Enter one hell of a beat-'em-up, where the ninja way is finally decently represented. Well, maybe not - you aren't exactly a very stealthy ninja, plowing your way right through hordes of identical enemies, but you do have a lot of nifty novelty ninja tricks - cling to poles and chicken-kick your foes, jump over them and use the leverage to hurl them over your head (and possibly into one of the many breakable objects in the game), and run up walls to jump behind your pursuers and let them have it with your trained ninjitsu chops and spinning kicks.
The game is 2-player as well, making it all the more coolerer.
My complaints with this title are many, but don't tarnish the overall greatness of the game. To begin, there are literally only 7 different kinds of enemies in the game (only 5 of which regularly appear) and 4 different bosses, spanning 5 levels. Every level the bad guys will get a change of colors, but beating up the same 5 guys just gets old after a while. Don't be surprised when you have to fight the Legion Of Doom from the WWF at the end of three different levels either, on apparent account of the artist for Strong Team meeting an untimely end before game development came to a close. Also, even though you have your hand on your sword the whole game, you can only use it if you pick up the coveted sword powerup that appears (rarely) when you break something.

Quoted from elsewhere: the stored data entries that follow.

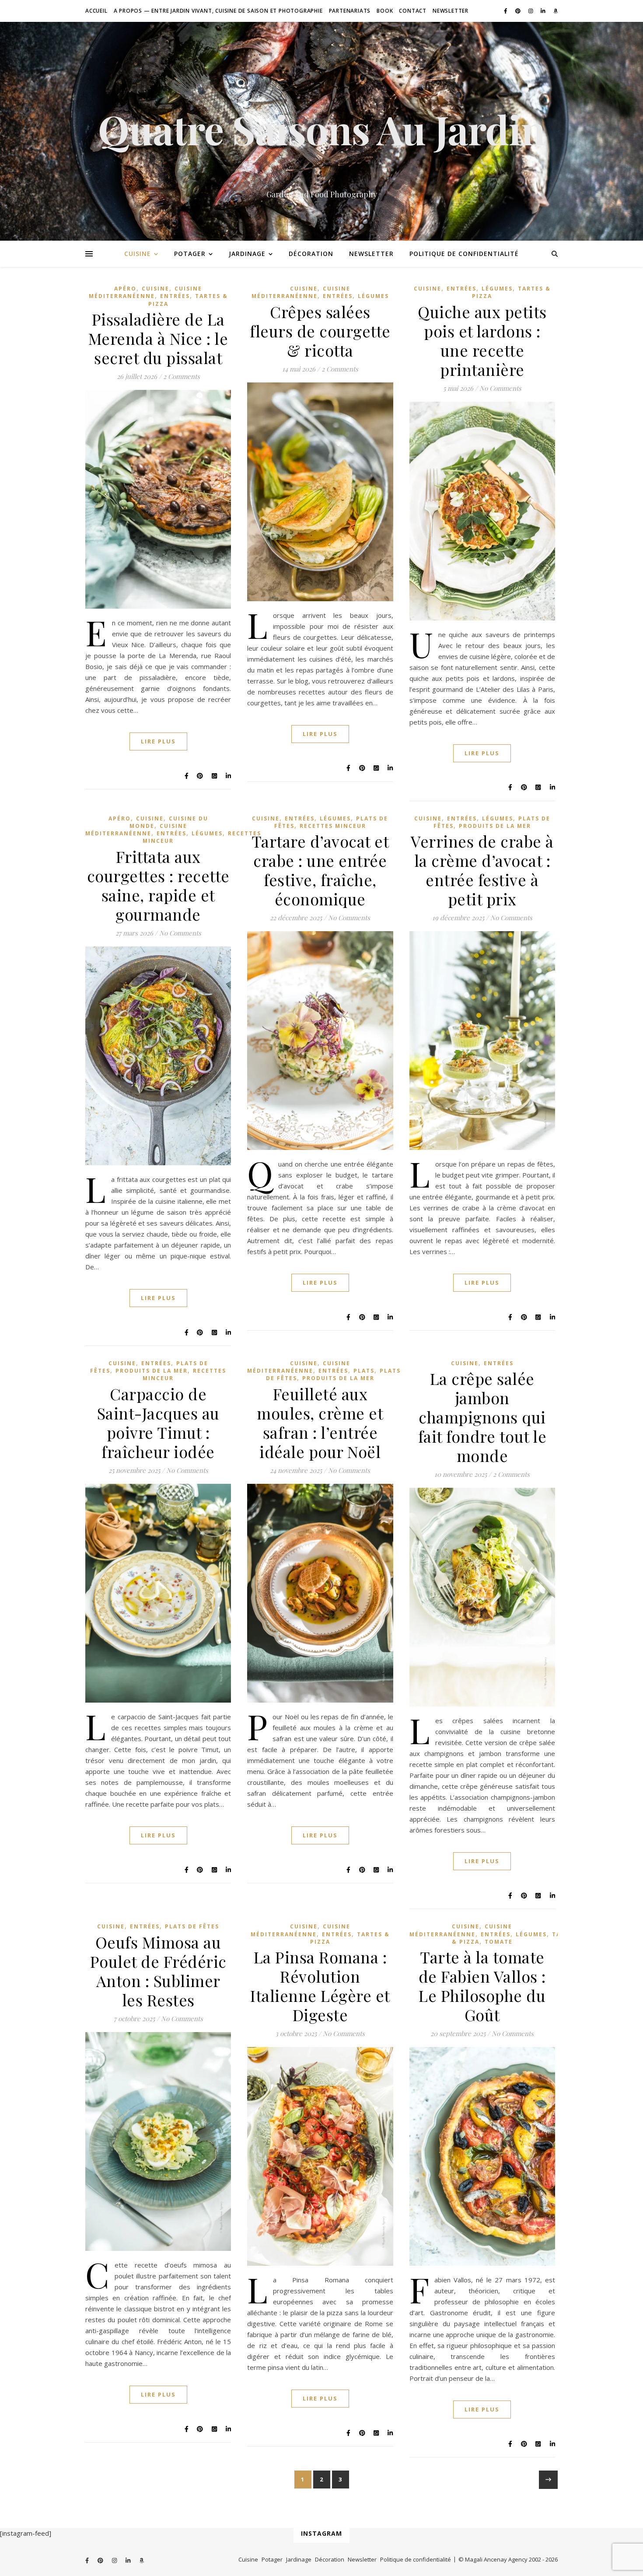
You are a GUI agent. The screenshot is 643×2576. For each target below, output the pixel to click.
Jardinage (247, 253)
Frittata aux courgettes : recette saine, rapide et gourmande (158, 885)
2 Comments (181, 376)
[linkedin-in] (544, 10)
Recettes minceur (333, 826)
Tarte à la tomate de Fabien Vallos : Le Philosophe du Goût (482, 1985)
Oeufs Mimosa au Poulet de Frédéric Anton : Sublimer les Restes (158, 1970)
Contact (412, 10)
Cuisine (137, 253)
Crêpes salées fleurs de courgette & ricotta (320, 331)
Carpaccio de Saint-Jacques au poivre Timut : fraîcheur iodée (158, 1422)
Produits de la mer (495, 826)
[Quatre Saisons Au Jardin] (321, 131)
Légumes (373, 296)
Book (385, 10)
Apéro (125, 288)
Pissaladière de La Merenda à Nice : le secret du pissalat (158, 338)
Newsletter (450, 10)
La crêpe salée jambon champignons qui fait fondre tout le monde (482, 1417)
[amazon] (555, 10)
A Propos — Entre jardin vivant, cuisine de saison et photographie (218, 10)
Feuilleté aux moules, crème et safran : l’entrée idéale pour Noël (320, 1422)
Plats (363, 1370)
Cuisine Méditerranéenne (146, 292)
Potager (190, 253)
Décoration (311, 253)
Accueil (96, 10)
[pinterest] (518, 10)
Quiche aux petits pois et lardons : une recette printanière (482, 340)
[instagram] (531, 10)
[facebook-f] (506, 10)
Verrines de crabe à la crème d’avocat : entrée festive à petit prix (482, 870)
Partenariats (350, 10)
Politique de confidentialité (464, 253)
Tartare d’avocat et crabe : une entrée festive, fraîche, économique (320, 870)
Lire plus (158, 741)
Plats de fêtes (192, 1926)
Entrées (175, 296)
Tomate (499, 1941)
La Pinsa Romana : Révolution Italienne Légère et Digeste (320, 1985)
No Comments (500, 388)
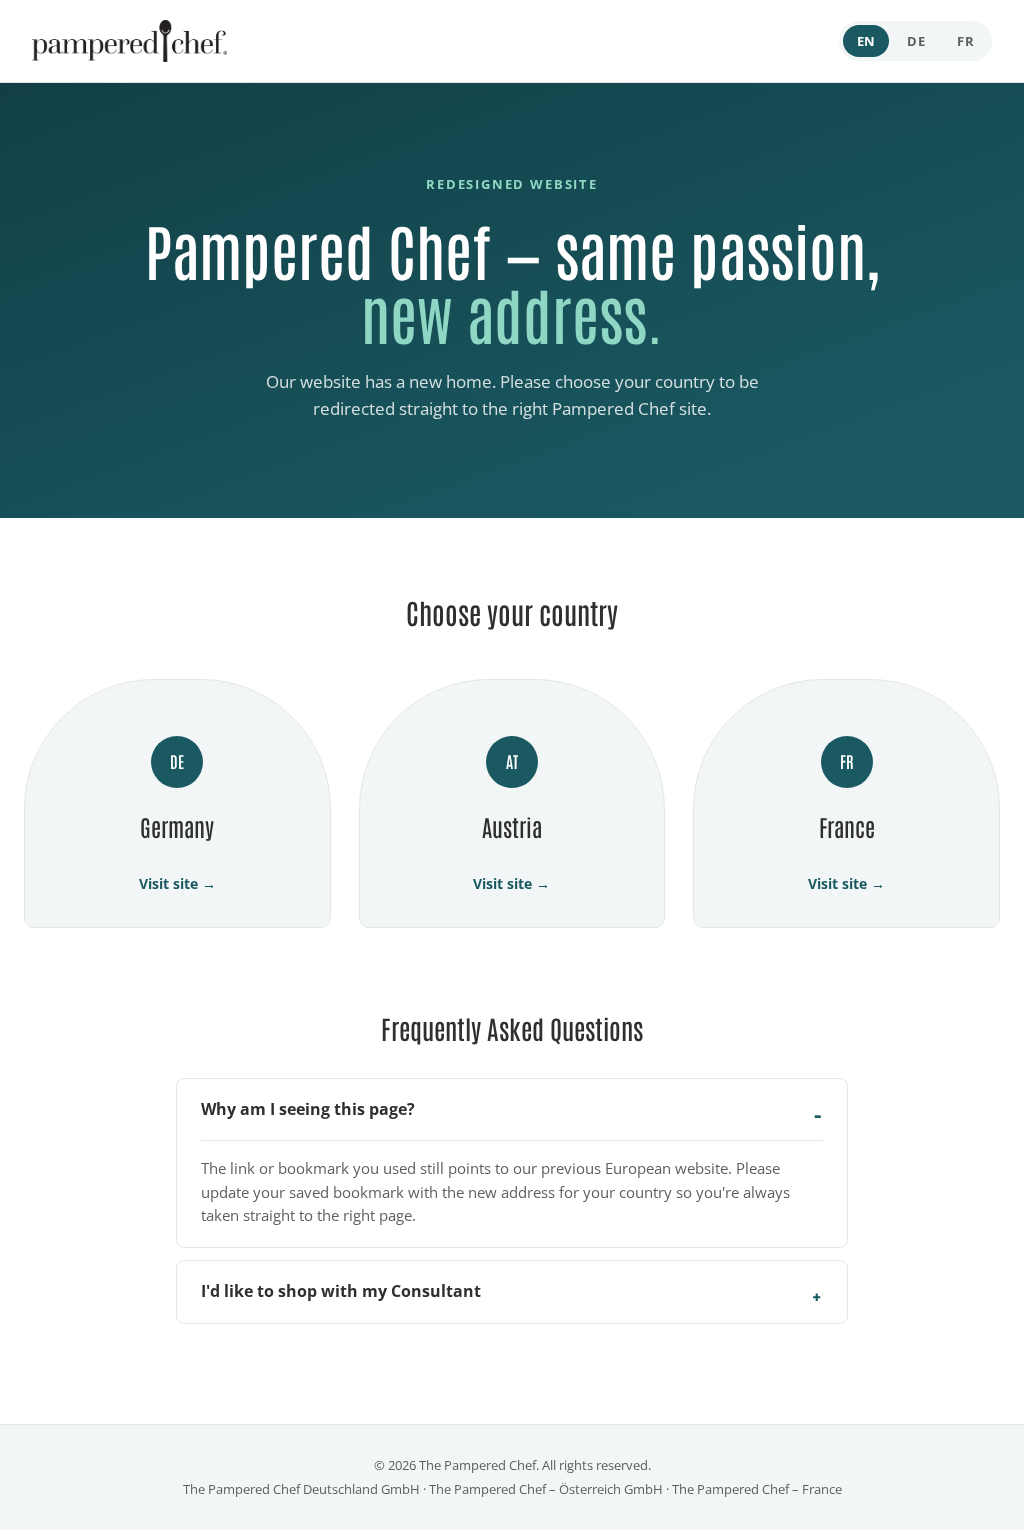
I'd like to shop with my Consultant (341, 1291)
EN (866, 41)
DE (916, 41)
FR (965, 41)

I've always said that it's the little things that make a game, and there is definately something priceless about hurling a hockey mask-wearing goon off a cliff and through a box, making apples spill all over the place. The continue screen even features your ninja guy tied up to a rack with a big sawblade approaching as he frantically shakes his head, and the only way you can save him is to pump in more quarters (oh no)! This is practically the only 80s sidescroller with any replay value, though strangely enough, not in one sitting.
If you can ignore the lack of diversity in your opponents, get/download this game as fast as you can. It rocks the body that rocks the party. Seriously.
Best Cheats: Tips:
- Chicken-kick people from poles as much as you can. They'll fall for it every time. Watch out for the guys sporting War-Logs, though, because they can slap you off the railing while staying out of the way of your kicks of doom.
- Throwing people into oncoming traffic, while a funny idea, doesn't accomplish anything since your opponents are immune to vehicles.
- When fighting the claw bosses, when you hit them, sometimes they will roll backward. This is your cue to get out of the way before they jump and hit with their claws, killing you in one hit if playing with the normal amount of health.
- If surrounded, hit once on the right, once on the left, and repeat. The enemies will be stunned long enough for you to kill both without getting hurt.
- Bikers think they're cool, but will think twice if you jump over them and throw them off their hog. Or you can grab a pole and boot them off.